Stated exercise => Rewrite the entries beginning at the line that has "You are a GUI" and stopping after the line that has "The image size is (1354, 793).", substituting "tap action" for "click action" and leaving everything else unchanged.

[Begin Task input]

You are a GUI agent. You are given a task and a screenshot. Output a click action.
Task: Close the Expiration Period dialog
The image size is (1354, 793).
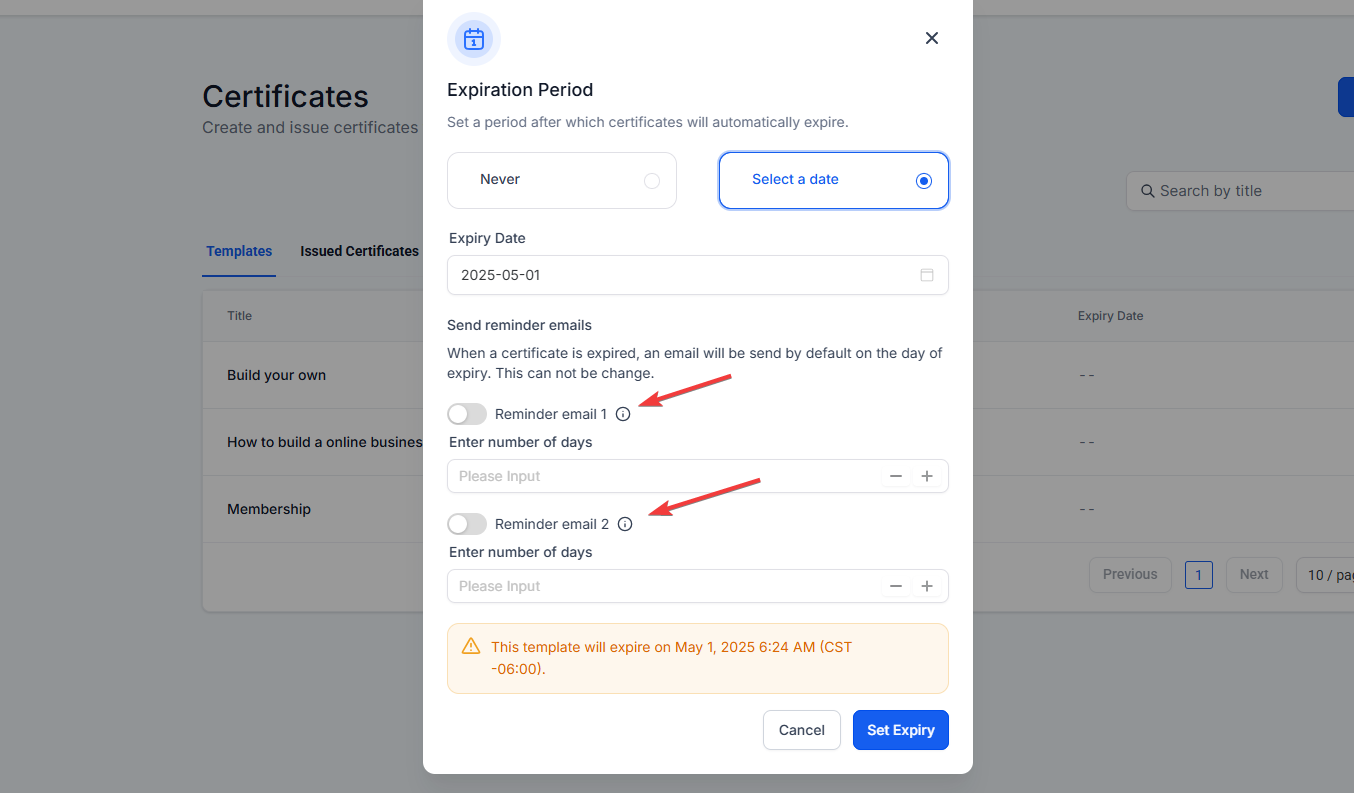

[End Task input]
[Begin Task input]

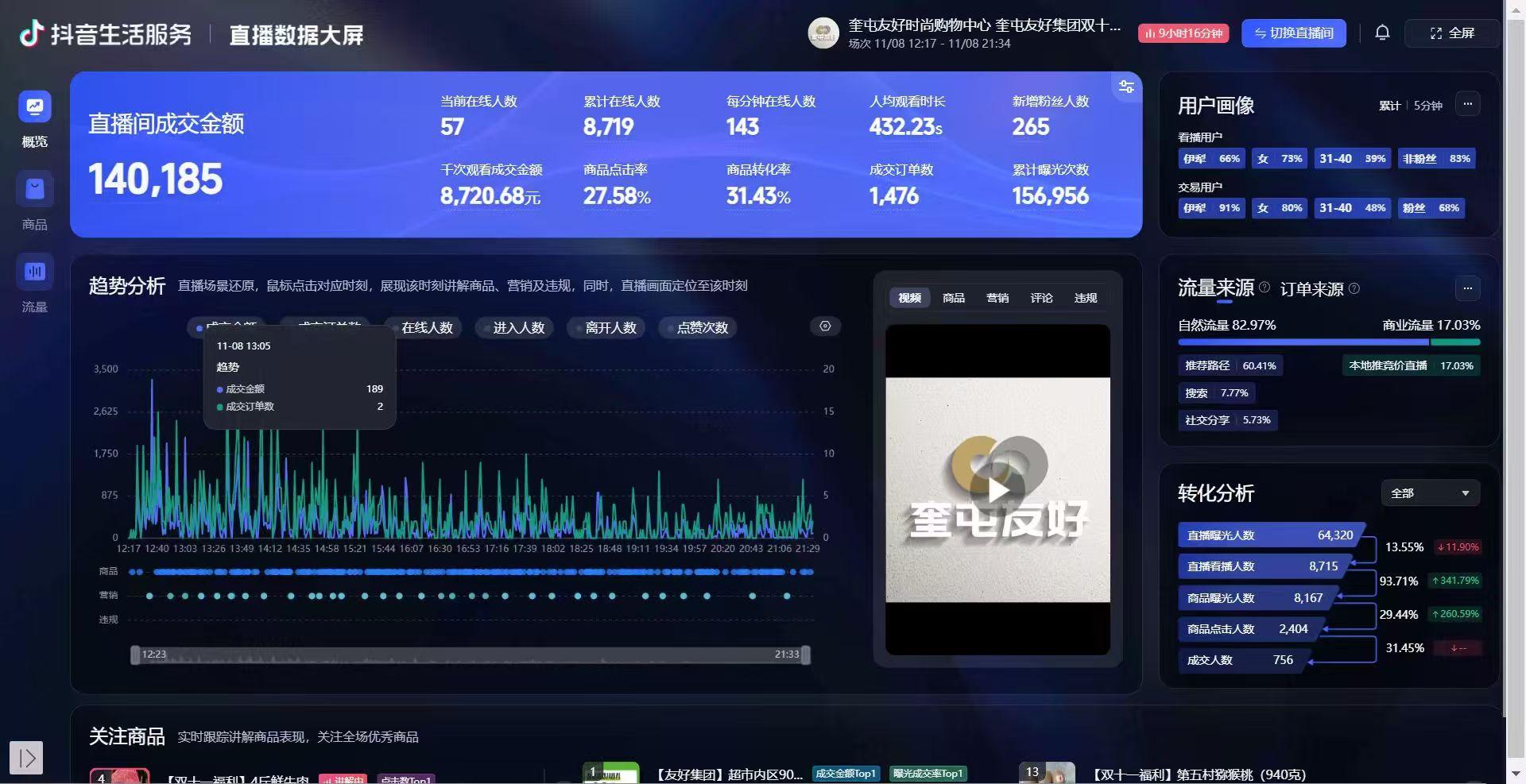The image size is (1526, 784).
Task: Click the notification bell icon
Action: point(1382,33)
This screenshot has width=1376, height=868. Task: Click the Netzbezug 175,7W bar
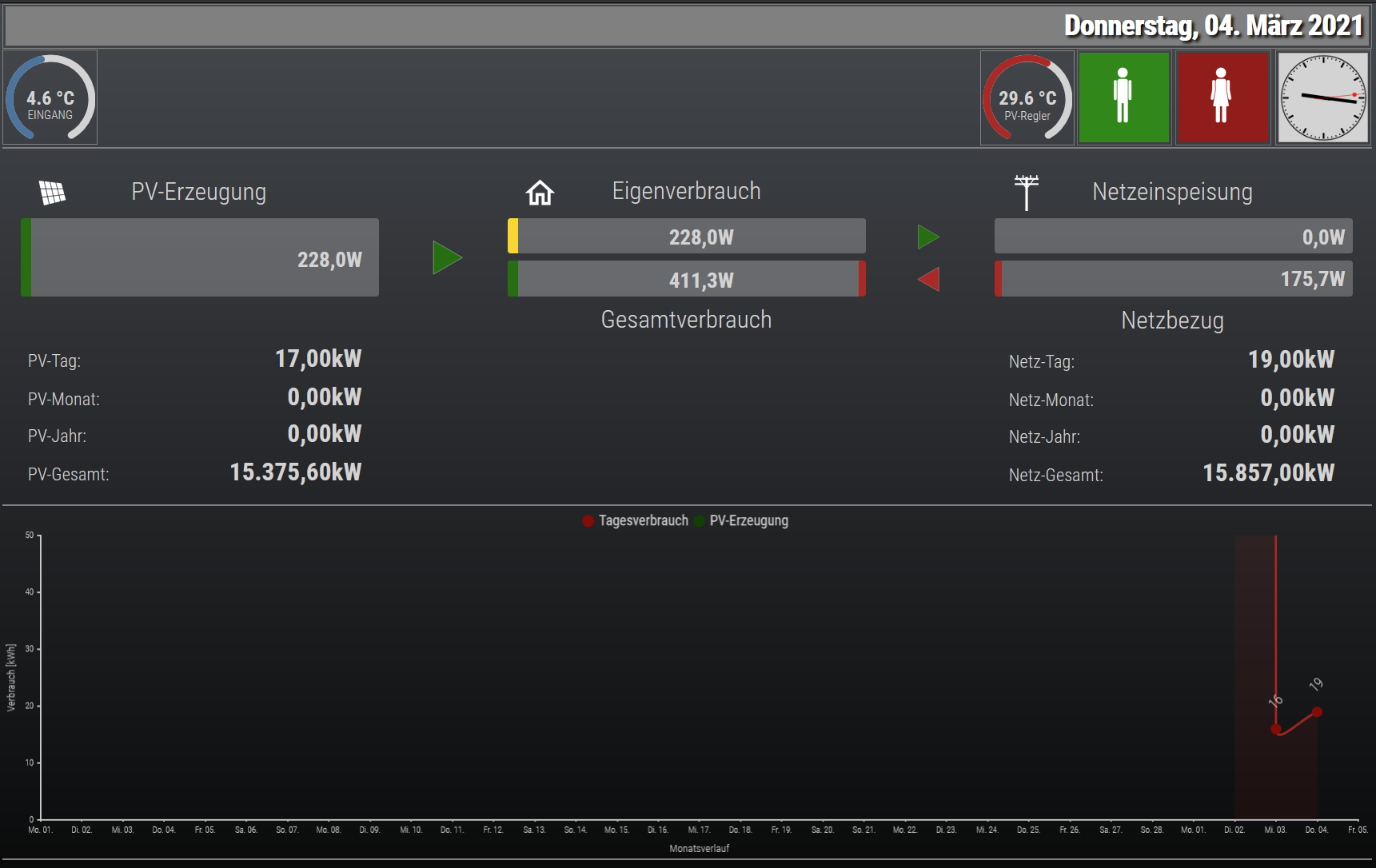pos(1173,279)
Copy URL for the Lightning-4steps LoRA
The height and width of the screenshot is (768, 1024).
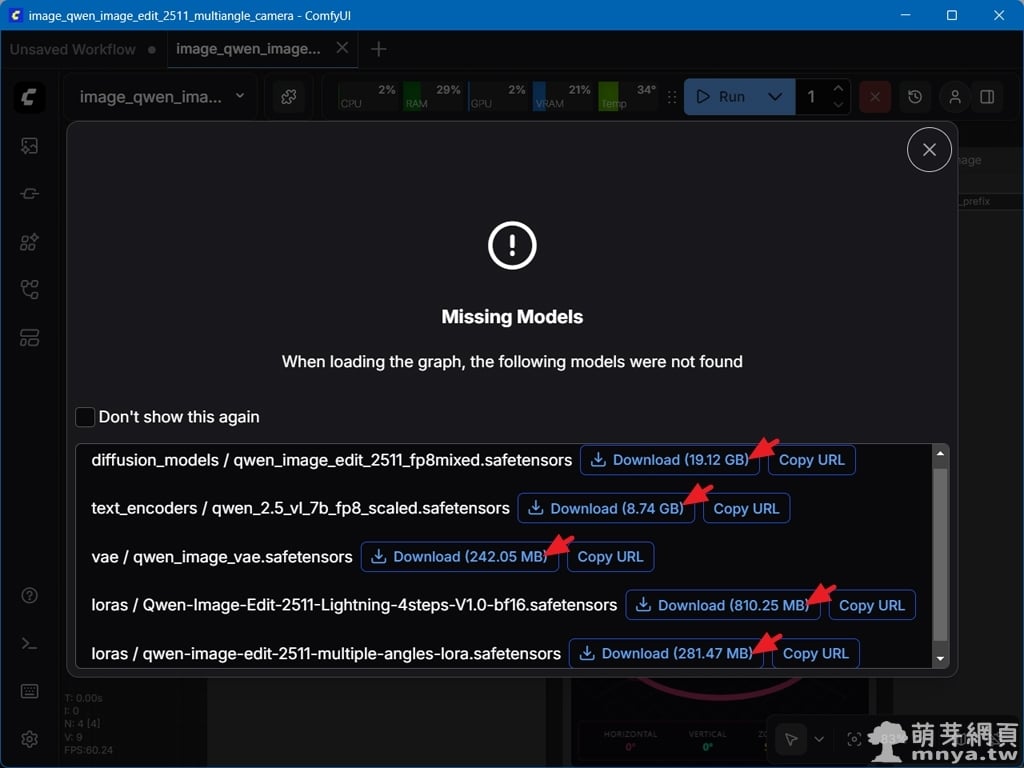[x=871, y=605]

[End Task input]
[Begin Task input]

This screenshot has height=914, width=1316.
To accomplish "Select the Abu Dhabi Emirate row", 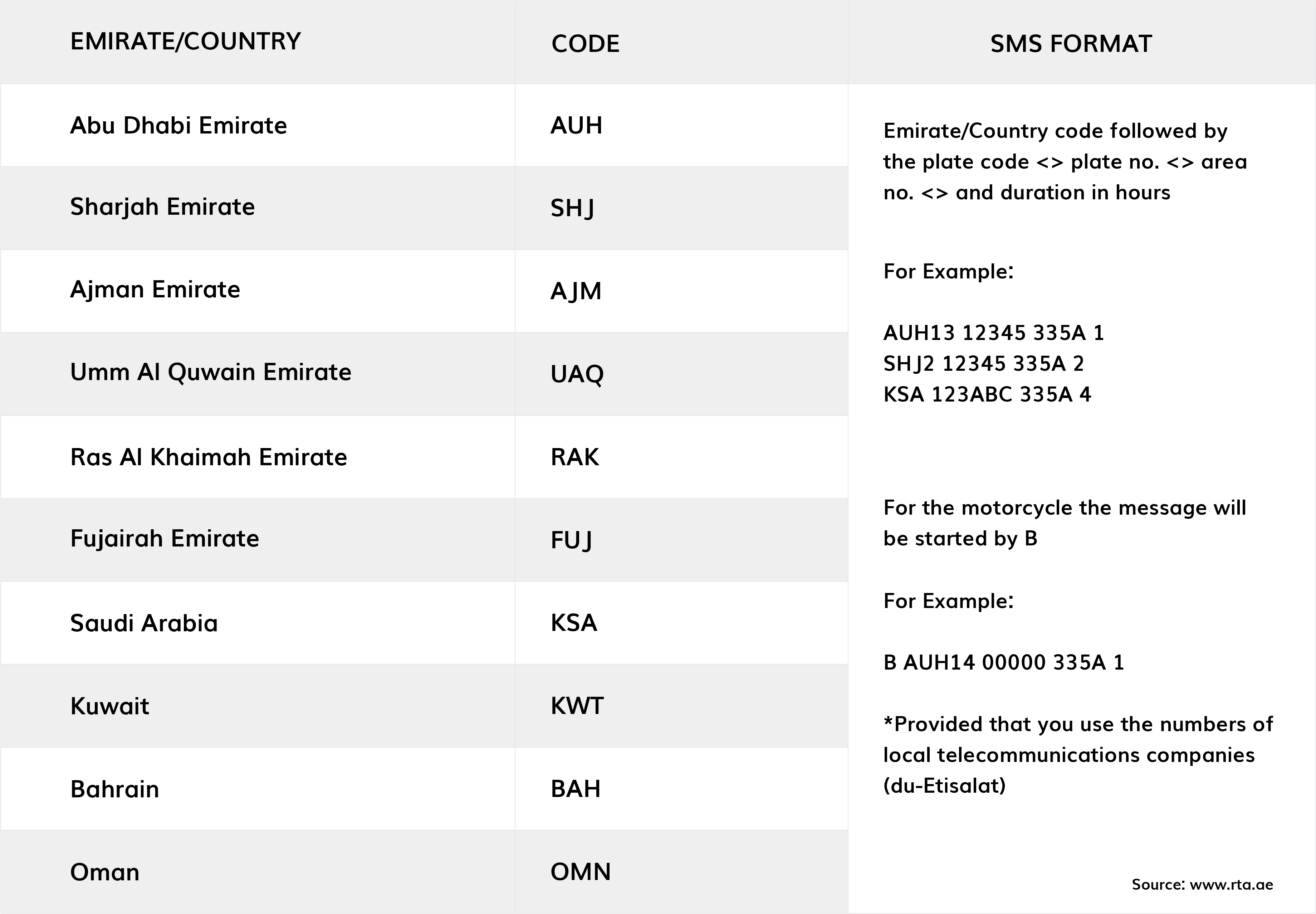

[End Task input]

Task solution =>
You are a GUI agent. You are given a task and a screenshot. Output a tap action.
Task: Close the Expiration Period dialog
The image size is (1354, 793).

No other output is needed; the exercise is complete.